Aber dann muss Montag, Chef von Siemens Healthineers, der Medizintechniksparte des Konzerns, doch diese Frage zu einer anderen Kraft beantworten. Zur Kraft der Grünen mit Blick auf eine mögliche Regierungsbeteiligung im Bund. Ob er sich die Grünen in einer nächsten Bundesregierung denn vorstellen könne? Eine „spannende Frage“ sei das, sagt der Siemens-Manager.

Dann fügt er hinzu: „Natürlich kann ich das.“ Kurze Pause. „Weil ich auf die Umfragen schaue.“ Eine politische Aussage vermeidet der Siemens-Mann. Er vertraut lieber Zahlen. Nach dem jüngsten „Deutschlandtrend“ sind die Grünen mit 18 Prozent weiter zweitstärkste Kraft im Bund.

Baerbock ist an diesem August-Tag auf einer weiteren Etappe ihrer politischen Sommerreise unterwegs durch die Republik. Seit Anfang Juli touren die Grünen-Chefin und der Co-Vorsitzende Robert Habeck durch das Land. Eine Doppelspitze hat auch Vorteile: Man kommt einfach schneller durch die Regionen und zu den Leuten.

Besonders treibt die beiden Grünen-Chefs die Frage um, welche Lehren aus der Corona-Krise zu ziehen sind, wie das Land im Falle künftiger Pandemien widerstandsfähiger und krisenfester werden könnte. Eine zentrale Rolle dabei spielt der Gesundheitssektor.
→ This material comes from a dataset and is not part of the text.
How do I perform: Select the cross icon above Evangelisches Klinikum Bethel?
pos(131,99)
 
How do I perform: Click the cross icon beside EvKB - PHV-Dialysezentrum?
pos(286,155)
Baerbock ist an diesem Morgen bei den „Gesundheitspionieren“, den „Healthineers“ von Siemens in Erlangen, wo auch Vorstandschef Montag hofft, „dass wir gestärkt aus der Krise herausgehen“. Ein Blick für die Kameras durch die Kernspin-Röhre. Sie könnte auch gleich die Regierungschancen der Grünen durchleuchten lassen.

Baerbock betont bei Siemens wie später im Klinikum St. Marien im oberpfälzischen Amberg, dass Corona gezeigt habe, dass das Gesundheitswesen „Teil der kritischen Infrastruktur“ sei. Corona habe einer ganzen Nation vor Augen geführt, dass „auch ein großes Industrieland wie Deutschland verwundbar“ sei. Krankenhäuser müssten nachhaltiger finanziert werden, man müsse sich unabhängiger machen von internationalen Lieferketten.

Bei der Freiwilligen Feuerwehr in Amberg betont die Grünen-Vorsitzende das Prinzip der Vorsorge. Besser, ein Land agiere vorausschauend. Baerbock: „Wir leisten uns eine Feuerwehr und hoffen, dass es nicht brennt.“ Die Männer vom Löschzug nicken. Baerbock, grün wie die Feuerwehr. Erst recht käme niemand auf die Idee, eine Feuerwehr ins Ausland zu verlagern, wie es eine Station weiter auf der Reise im Klinikum St. Marien Klinikchef Manfred Wendl beklagt, wenn etwa 80 Prozent der medizinischen Untersuchungshandschuhe in Malaysia produziert würden.

Wohl auch mit Blick auf die Pandemie haben die Grünen-Chefs ihre Sommerreise unter das Motto „… zu achten und zu schützen…“ gestellt, ein Zitat aus Artikel 1 des Grundgesetzes: „Die Würde des Menschen ist unantastbar. Sie zu achten und zu schützen ist Verpflichtung aller staatlichen Gewalt.“ Zum einen ist dies auch ein Auftrag aus der Corona-Krise, in der Menschen in Krankenhäusern sterben mussten, ohne dass ihre nächsten Verwandten und liebsten Menschen bei ihnen sitzen durften. Die Ärzte und Pfleger im Klinikum St. Marien in Amberg hatten einige Fälle, die sie vor schwerste Gewissensentscheidungen gestellt haben.

Aber zumindest schützen wollen Baerbock und Habeck bei ihrer Sommerreise auch die Chancen der Grünen für die Bundestagswahl. Und sich dabei als Co-Vorsitzende gegenseitig immer achten. Denn: Baerbock und Habeck stehen in einem gewissen Konkurrenzverhältnis zueinander, auch wenn die beiden Parteichefs mit großer Disziplin darauf achten, sich davon nichts anmerken zu lassen. Denn noch haben die Grünen die Frage einer Kanzlerkandidatur nicht entschieden.

Baerbock und Habeck schweigen sich seit Monaten mit einer erstaunlichen Gewissenhaftigkeit darüber aus. Es gilt die alte Regel: Wer sich zuerst bewegt, verliert die Deckung. Zuletzt ergriff der Politische Bundesgeschäftsführer Michael Kellner bei der Vorstellung des Entwurfs des neuen Grundsatzprogramms dazu das Wort, während Baerbock und Habeck, die neben Kellner saßen, nichts sagten. „Wir werden das ganz selbstbewusst, aus eigener Kraft, zum richtigen Zeitpunkt entscheiden“, so Kellner.

Baerbock besteigt in Amberg mit Stadtbrandrat Bernhard Strobl da lieber den Korb einer Feuerleiter und lässt mit dem Teleskoparm 30 Meter in die Höhe fahren. Das produziert schöne Bilder. Die Grünen-Chefin ganz oben.